Exercise task> Recast the records from the line with "Task: Expand the" to the line with "pyautogui.click(x=558, y=2)" as a Markdown table with columns Row and Text, giving each non-blank line its own numbered row. Leave the pictures out.

Excerpted records>

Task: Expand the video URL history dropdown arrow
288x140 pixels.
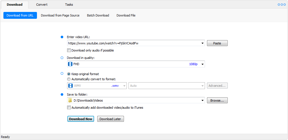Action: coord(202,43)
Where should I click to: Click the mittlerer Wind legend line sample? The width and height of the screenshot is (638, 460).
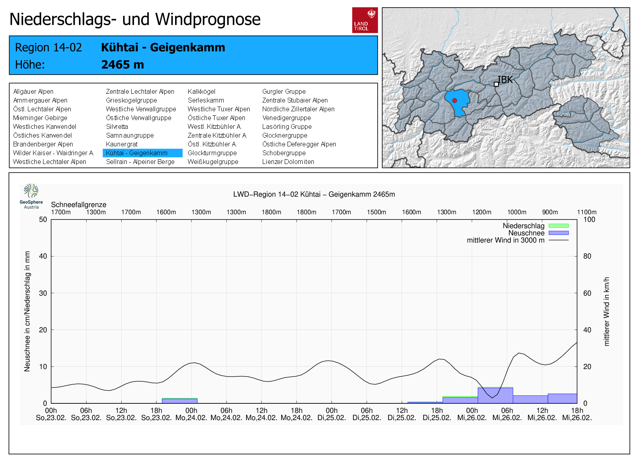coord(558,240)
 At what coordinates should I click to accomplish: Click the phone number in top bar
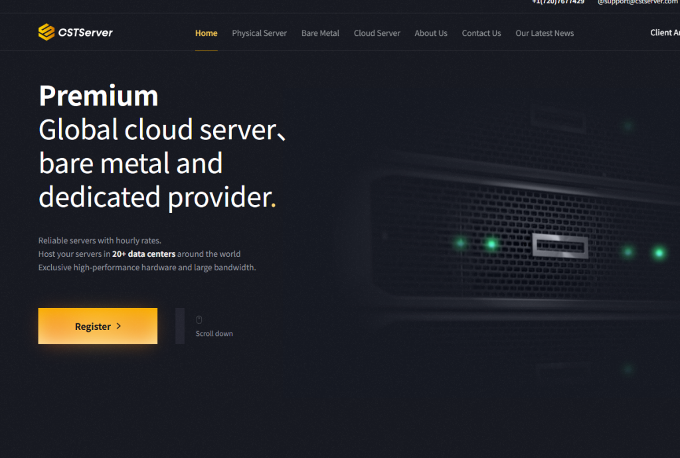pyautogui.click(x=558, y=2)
--
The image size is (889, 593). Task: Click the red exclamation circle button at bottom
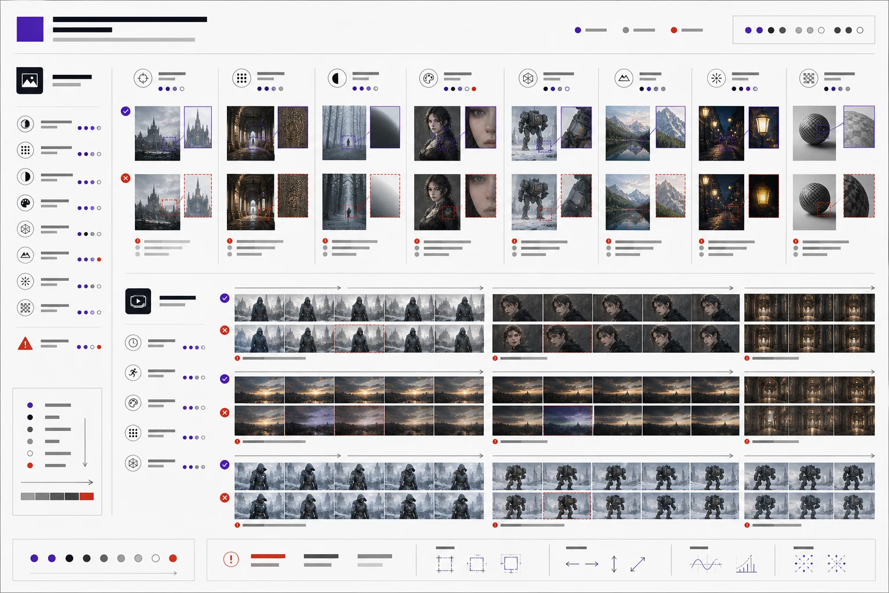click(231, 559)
==
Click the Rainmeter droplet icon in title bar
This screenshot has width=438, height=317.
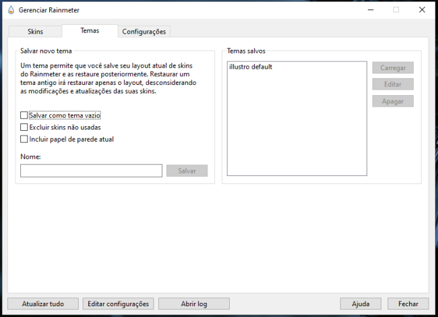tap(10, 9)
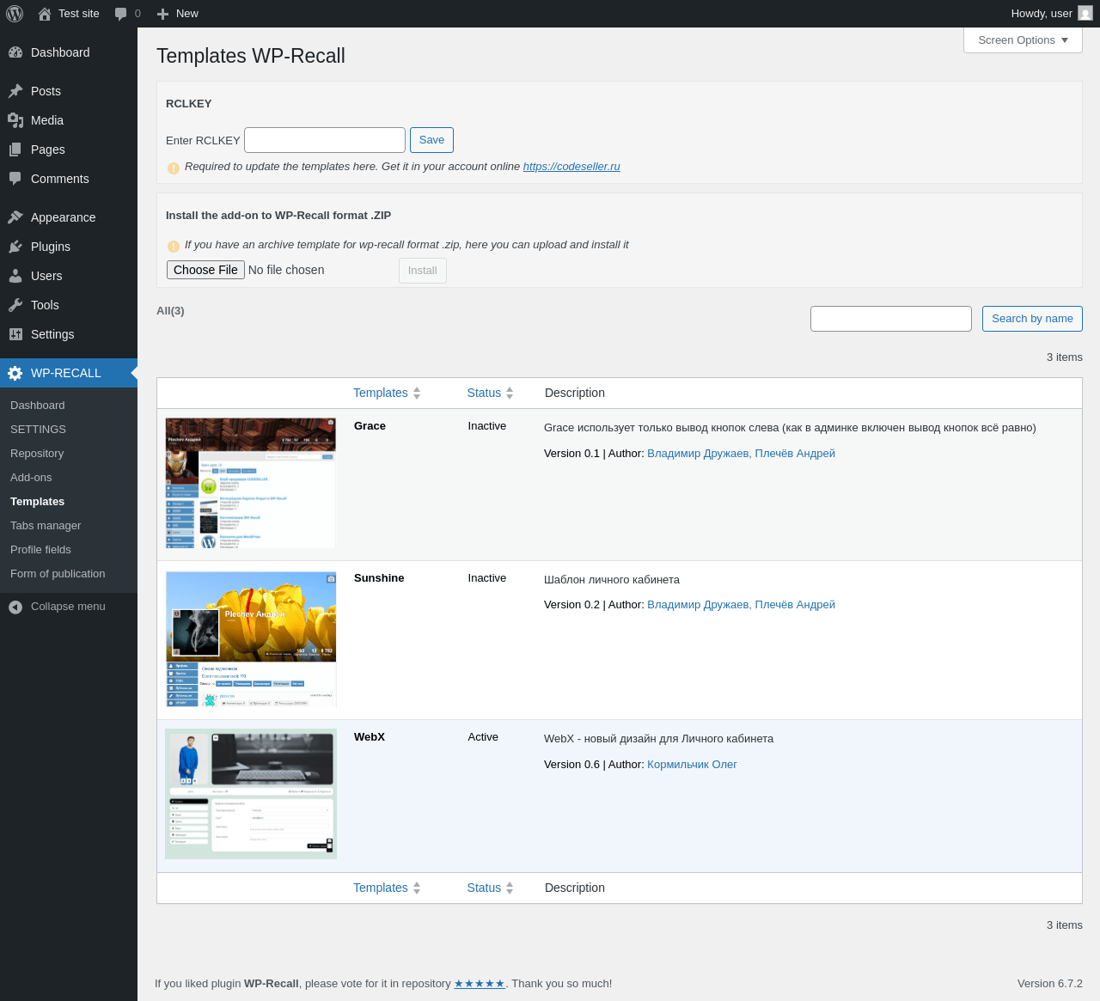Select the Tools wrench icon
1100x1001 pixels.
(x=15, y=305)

Solution for this task>
| Row | Text |
|---|---|
| 1 | Task: Expand the video URL history dropdown arrow |
| 2 | 288x140 pixels. |
| 3 | Action: coord(202,43) |
| 4 | Where should I click to: Click the mittlerer Wind legend line sample? The width and height of the screenshot is (638, 460). |
| 5 | coord(558,240) |
| 6 |  At what coordinates should I click to accomplish: Click the phone number in top bar |
| 7 | pyautogui.click(x=558, y=2) |